DCE-MRI定量參數中的Kep值通常與組織血管通透性及血管表面積有關,主要反映對比劑擴散后回到血管內的速度,其數值越大表明血管通透性越強。本文結果顯示,有效組的Kep值明顯高于無效組,且Kep值預測進展期胃癌患者NAC療效ROC曲線顯示其AUG為0.793,這與焦學瑩等[8]在評估DCE-MRI定量參數預測肺癌化療療效時的研究結果一致,這可能是因為,在進行化療后患者受栓塞劑阻塞及化療藥物的殺傷作用導致病灶區域血流灌注及血流通透性降低[9-10],從而使Kep值減小,不利于NAC取得良好療效,提示Kep值可作為癌癥患者化療效果評估的重要指標。
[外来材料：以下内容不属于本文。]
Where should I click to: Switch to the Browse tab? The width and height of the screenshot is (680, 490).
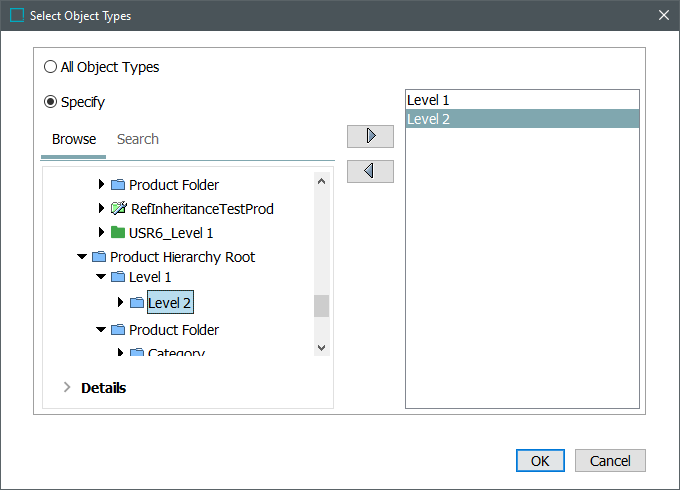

DCE-MRI定量參數中的Ve值為單位體素中血管外細胞外間隙的容積,其數值越大表明單位體素中血管外細胞間隙越大,與細胞密度及微血管密度相關。本文結果顯示,有效組的Ve值明顯高于無效組,且Ve值預測進展期胃癌患者NAC療效ROC曲線顯示其AUG為0.869。這可能是因為當Ve值較高時表示患者腫瘤組織間存在較大的血管外細胞間隙,能使NAC藥物更容易進入到腫瘤組織中,有效消滅腫瘤細胞。但也有相關文獻得出不同結果[11-12],推測Ve值在不同腫瘤中可能存在不同結果。
但本次研究仍有不足之處,如樣本量過少,得出實驗結果可能存在偏差;醫師在勾畫ROI區域時可能存在一定誤差,影響后續研究結果,在往后勾畫ROI區域時應多參考超聲圖像,盡量做到精確勾畫。
綜上所述,DCE-MRI定量參數能有效評估進展期胃癌患者術前NAC療效,為患者選擇化療方案提供重要依據。